===== GIVEN RECORDS
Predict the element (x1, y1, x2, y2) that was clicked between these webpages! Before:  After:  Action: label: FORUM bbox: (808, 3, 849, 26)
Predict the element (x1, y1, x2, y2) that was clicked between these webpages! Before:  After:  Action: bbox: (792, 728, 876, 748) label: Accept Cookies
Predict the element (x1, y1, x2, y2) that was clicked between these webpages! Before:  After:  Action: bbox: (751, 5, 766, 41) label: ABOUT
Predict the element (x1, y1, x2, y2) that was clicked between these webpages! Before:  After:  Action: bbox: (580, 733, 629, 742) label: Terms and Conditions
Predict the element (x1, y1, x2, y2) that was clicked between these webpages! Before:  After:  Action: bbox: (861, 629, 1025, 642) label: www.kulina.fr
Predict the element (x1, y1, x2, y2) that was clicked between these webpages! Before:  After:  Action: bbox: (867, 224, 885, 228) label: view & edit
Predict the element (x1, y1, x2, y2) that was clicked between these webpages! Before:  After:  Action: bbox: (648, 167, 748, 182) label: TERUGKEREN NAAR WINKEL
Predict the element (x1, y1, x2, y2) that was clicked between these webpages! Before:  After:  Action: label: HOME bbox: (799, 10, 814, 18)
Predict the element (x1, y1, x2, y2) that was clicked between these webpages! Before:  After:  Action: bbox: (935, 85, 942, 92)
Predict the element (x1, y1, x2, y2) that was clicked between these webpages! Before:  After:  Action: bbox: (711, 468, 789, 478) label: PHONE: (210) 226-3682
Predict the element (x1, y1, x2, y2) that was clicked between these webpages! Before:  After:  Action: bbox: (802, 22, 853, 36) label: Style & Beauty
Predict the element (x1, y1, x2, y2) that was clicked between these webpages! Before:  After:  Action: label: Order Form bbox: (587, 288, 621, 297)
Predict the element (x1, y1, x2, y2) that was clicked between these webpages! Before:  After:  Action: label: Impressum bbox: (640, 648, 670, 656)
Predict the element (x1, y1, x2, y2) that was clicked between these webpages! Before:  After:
==========
§ **PROMPT**:
Rewrite the lines above as a numbered list, omitting any blank lines.

§ **TASK RESPONSE**:
1. Predict the element (x1, y1, x2, y2) that was clicked between these webpages! Before:  After:  Action: label: FORUM bbox: (808, 3, 849, 26)
2. Predict the element (x1, y1, x2, y2) that was clicked between these webpages! Before:  After:  Action: bbox: (792, 728, 876, 748) label: Accept Cookies
3. Predict the element (x1, y1, x2, y2) that was clicked between these webpages! Before:  After:  Action: bbox: (751, 5, 766, 41) label: ABOUT
4. Predict the element (x1, y1, x2, y2) that was clicked between these webpages! Before:  After:  Action: bbox: (580, 733, 629, 742) label: Terms and Conditions
5. Predict the element (x1, y1, x2, y2) that was clicked between these webpages! Before:  After:  Action: bbox: (861, 629, 1025, 642) label: www.kulina.fr
6. Predict the element (x1, y1, x2, y2) that was clicked between these webpages! Before:  After:  Action: bbox: (867, 224, 885, 228) label: view & edit
7. Predict the element (x1, y1, x2, y2) that was clicked between these webpages! Before:  After:  Action: bbox: (648, 167, 748, 182) label: TERUGKEREN NAAR WINKEL
8. Predict the element (x1, y1, x2, y2) that was clicked between these webpages! Before:  After:  Action: label: HOME bbox: (799, 10, 814, 18)
9. Predict the element (x1, y1, x2, y2) that was clicked between these webpages! Before:  After:  Action: bbox: (935, 85, 942, 92)
10. Predict the element (x1, y1, x2, y2) that was clicked between these webpages! Before:  After:  Action: bbox: (711, 468, 789, 478) label: PHONE: (210) 226-3682
11. Predict the element (x1, y1, x2, y2) that was clicked between these webpages! Before:  After:  Action: bbox: (802, 22, 853, 36) label: Style & Beauty
12. Predict the element (x1, y1, x2, y2) that was clicked between these webpages! Before:  After:  Action: label: Order Form bbox: (587, 288, 621, 297)
13. Predict the element (x1, y1, x2, y2) that was clicked between these webpages! Before:  After:  Action: label: Impressum bbox: (640, 648, 670, 656)
14. Predict the element (x1, y1, x2, y2) that was clicked between these webpages! Before:  After:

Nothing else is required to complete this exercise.